U.S. Sanctions against Iran? What’s that about?

As John has noted, the Obama administration is contemplating the imposition of sanctions on Israel as a response to new settlement construction in the West Bank and East Jerusalem. So says Haaretz, a reliable Israeli source. When asked about this report, White House press secretary Josh Ernest did not deny it. Neither did the State Department’s spokesperson Marie Harf.

At a minimum, then, President Obama wants Israel to believe that he is thinking about imposing sanctions. And it may well be that he is.

There should be little doubt that Obama would like to sanction Israel. It’s long been plain that he doesn’t like Israel and that he despises Prime Minister Netanyahu.

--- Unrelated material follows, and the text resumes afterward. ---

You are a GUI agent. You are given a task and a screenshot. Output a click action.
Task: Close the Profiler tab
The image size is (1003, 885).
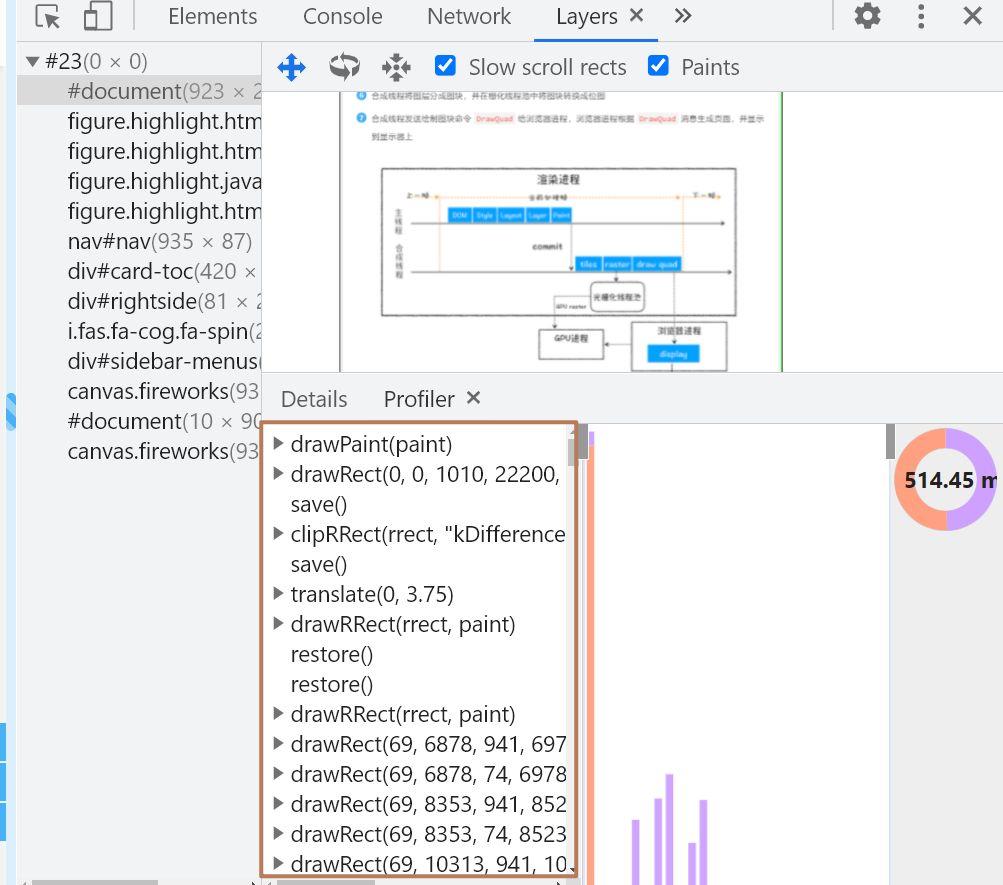click(474, 398)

Sanctioning Israel wouldn’t be the only bizarre measure Obama’s animus has produced. I’ve always thought that his selection of hapless Chuck Hagel for Secretary of Defense was rooted in this mindset.

This is speculation, though. Let’s focus on what we know.

We know that Israel is holding early elections. We know that the U.S. Congress will be incensed by even the thought of U.S. sanctions against Israel. And we know that Obama is hoping to negotiate a lessening of (if not an end to) sanctions against Iran, Israel’s arch-enemy.

There was a time, not long ago, when an Israeli Prime Minister risked much politically by getting on the wrong side of a U.S. president. In those days, the imposition of sanctions by the U.S. might well have toppled an Israeli government.

But the Obama presidency has changed this calculus. Indeed, it probably has changed it to the point that Netanyahu could profit from a decision by Obama to impose sanctions. Like John, I suspect the White House will be weighing this prospect as it makes a decision on whether to impose sanctions.

The administration will also consider the reaction of the U.S. Congress, especially as it relates to the negotiations with Iran. It seems clear that imposing sanctions on Israel will increase the likelihood that Congress, in turn, will try to sanction Iran — a move that could undermine negotiations — and will not approve an agreement between the U.S. and Iran.

Presumably, the Obama administration understands this. That’s why I’m skeptical that, in the end, we’ll see U.S. sanctions against Israel.